Work to complete: Extract each line of the records below that contains the word "icon".

[Task input — start]

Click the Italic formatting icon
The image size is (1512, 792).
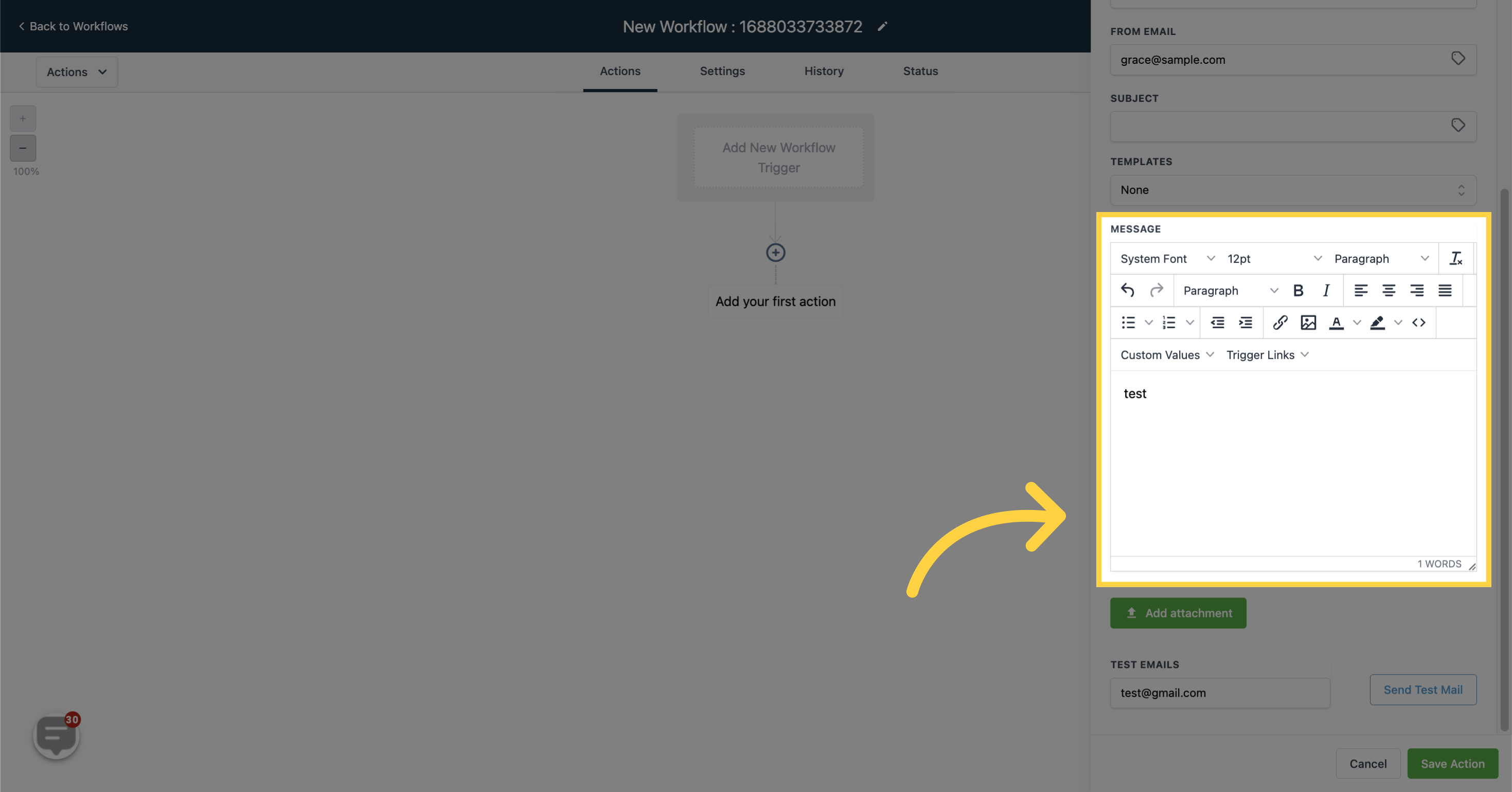(x=1326, y=290)
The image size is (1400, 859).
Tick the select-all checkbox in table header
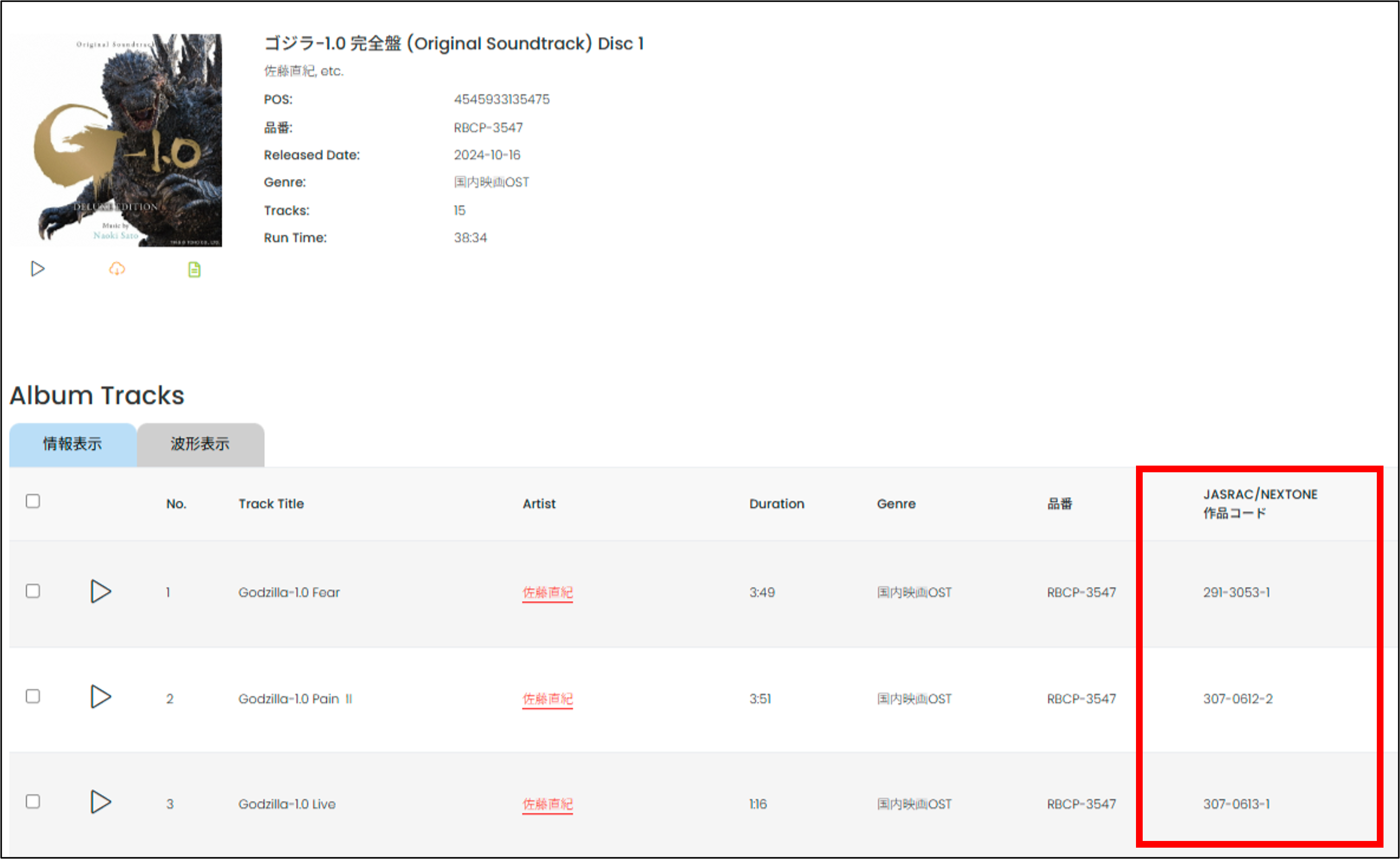[x=33, y=501]
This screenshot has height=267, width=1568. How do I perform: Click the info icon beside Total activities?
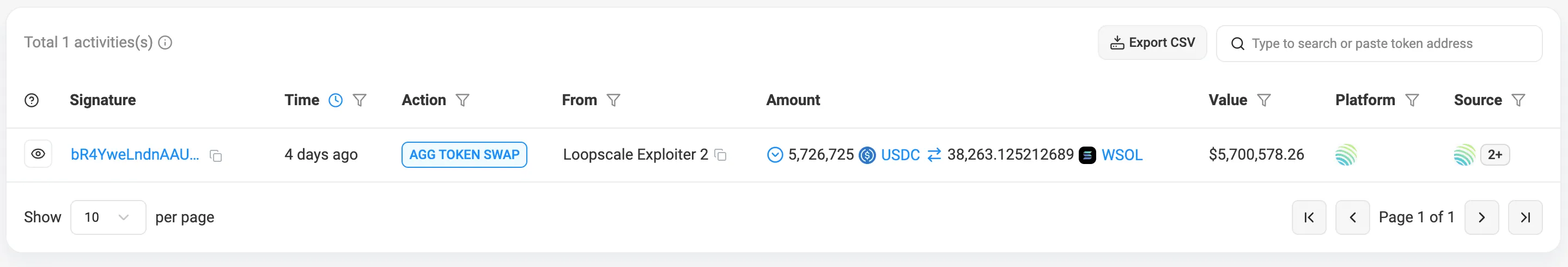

[Task input — finish]

Answer box:
Click the Italic formatting icon
This screenshot has height=267, width=1568. How do I perform: Click the info icon beside Total activities?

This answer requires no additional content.